Men like Huntley and Brinkley, Edward R. Murrow, Eric Sevareid and Walter Cronkite. But the media is part and parcel of the problem as well, because its acolytes are immersed in the same philosophy Rousseau espoused, and it’s not the one of failing until you succeed. No, as illustrated by Professor Brian Anse Patrick in his book The National Rifle Association and the Media: The Motivating Force of Negative Coverage, members of the media see government as the Church of State, and they are its clergy – handing down to the laypeople only those truths they believe we should have. And that same philosophy moved through the colleges of education producing the teachers and administrators that gave us the electorate we have today, that has apparently selected Hillary Clinton and Donald Trump as our choices for the next President of the United States. That actually gave Bernie Sanders, a socialist, a pretty good shot at the brass ring.
All because we’ve never been taught what government really is – a necessary evil, best kept small and watched closely. Those of us who understand that have learned it strictly on our own, and we are vastly outnumbered. People think we live in “a nation of laws.” Iowahawk in his inimitable way illustrated the problem with that thinking this morning:
We have a myriad of laws, each selectively enforced, but never applied to those in power. Want to wash someone’s hair for pay in New Hampshire, Tennessee, Alabama, Louisiana, or Texas? Be prepared to go to school first or at a minimum pay a license fee. This is known as “freedom.”
In 2003 Reverend Donald Sensing wrote a piece, Bush Republicanism = Roosevelt Democratism? in which he said:
Because the present-day Republicans and Democrats are both big-government activists, they have a foundational philosophy that is the same:
America is a problem to be fixed, and Americans are a people to be managed.
A friend of mine emigrated here from Romania after Ceaucescu’s regime fell. He told me the other day that Americans are over-regulated.
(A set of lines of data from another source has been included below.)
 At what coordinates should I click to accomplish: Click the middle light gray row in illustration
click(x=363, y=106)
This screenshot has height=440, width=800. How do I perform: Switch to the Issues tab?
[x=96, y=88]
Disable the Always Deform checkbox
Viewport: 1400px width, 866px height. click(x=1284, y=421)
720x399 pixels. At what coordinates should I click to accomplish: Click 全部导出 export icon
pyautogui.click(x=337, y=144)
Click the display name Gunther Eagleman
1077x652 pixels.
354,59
Think about that; a man coming from a communist country believes that Americans are over-regulated. It chills.
I predict that the Bush administration will be seen by freedom-wishing Americans a generation or two hence as the hinge on the cell door locking up our freedom. When my children are my age, they will not be free in any recognizably traditional American meaning of the word. I’d tell them to emigrate, but there’s nowhere left to go. I am left with nauseating near-conviction that I am a member of the last generation in the history of the world that is minimally truly free.
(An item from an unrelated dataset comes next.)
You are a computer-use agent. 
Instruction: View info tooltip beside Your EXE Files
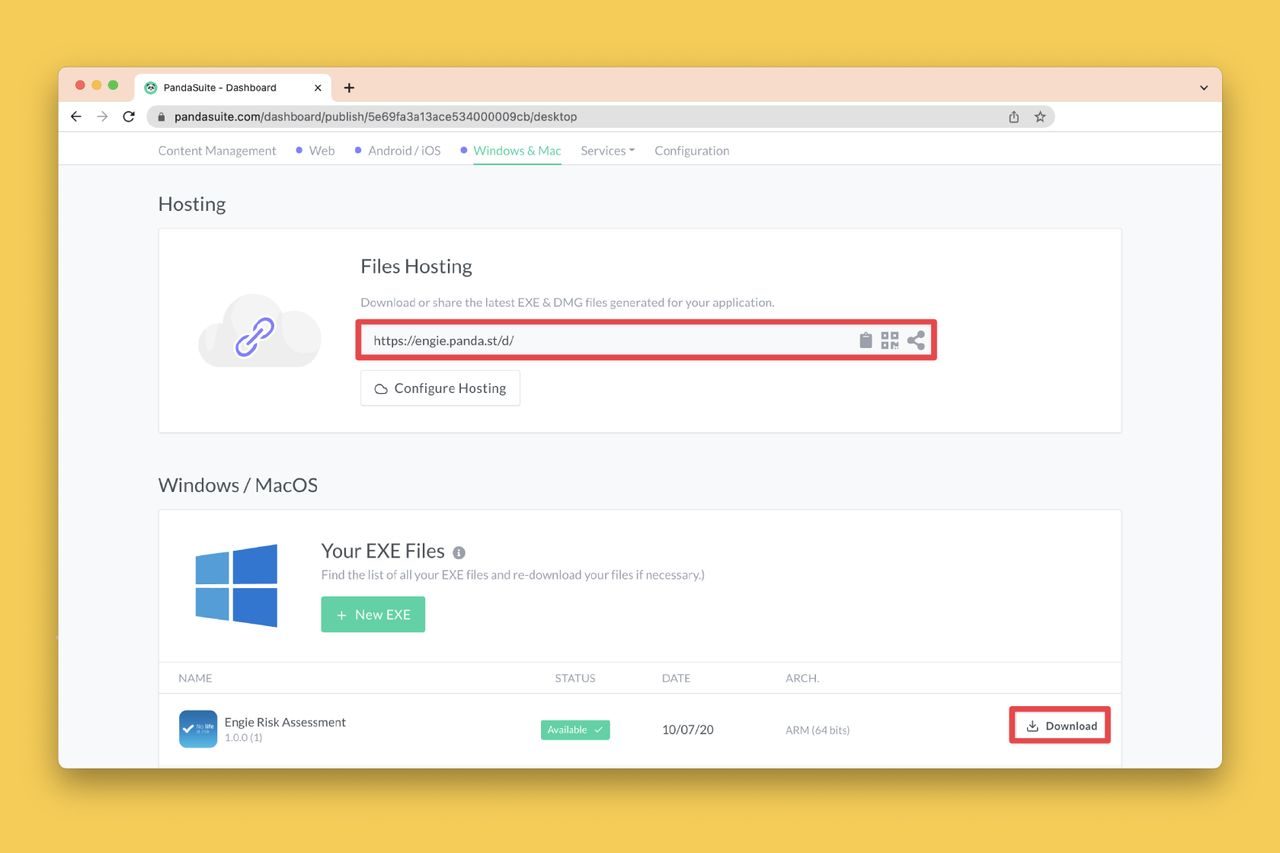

Five years later I asked him if his position had changed any. He replied:
Yes, most definitely it has. The demise of freedom in this country has accelerated even faster than I imagined back in 2003. With the unconstitutional power grab embodied in the “bailout” bill that passed last week, the federal government now controls the core of the American economy, the credit and investment markets. This is not one step short of a controlled economy, it is a controlled economy. The secretary kommissar of the treasury now has the permanent mandate to intervene and indeed take control of the markets in any way he sees fit, anytime he desires.
Surely no one is so naive as to think this power will be used only rarely and delicately as time goes on. Rather, the socio-economic engineering urges of future kommissars will be ever less restrained. Remember Steven den Beste’s dictum: “The job of bureaucrats is to regulate, and left to their own devices, they will try to regulate everything they can.” No one seeks or accepts high, powerful, federal office in order to do little.
The government also now controls the home mortgage and student loan industries. To mix in a pop-culture metaphor, the Federal government is now Negan, and we are boned. All it has to do is kill or imprison somebody once in a while to keep the rest of us in line, surrendering half our shit. Who gets into office is immaterial. The machine goes on until it eventually will collapse under the weight of its own corruption.
And when that happens our “austerity riots” will be SPECTACULAR.
So I’m pretty much done being outraged by it all. Check back from time to time. I may post cat memes.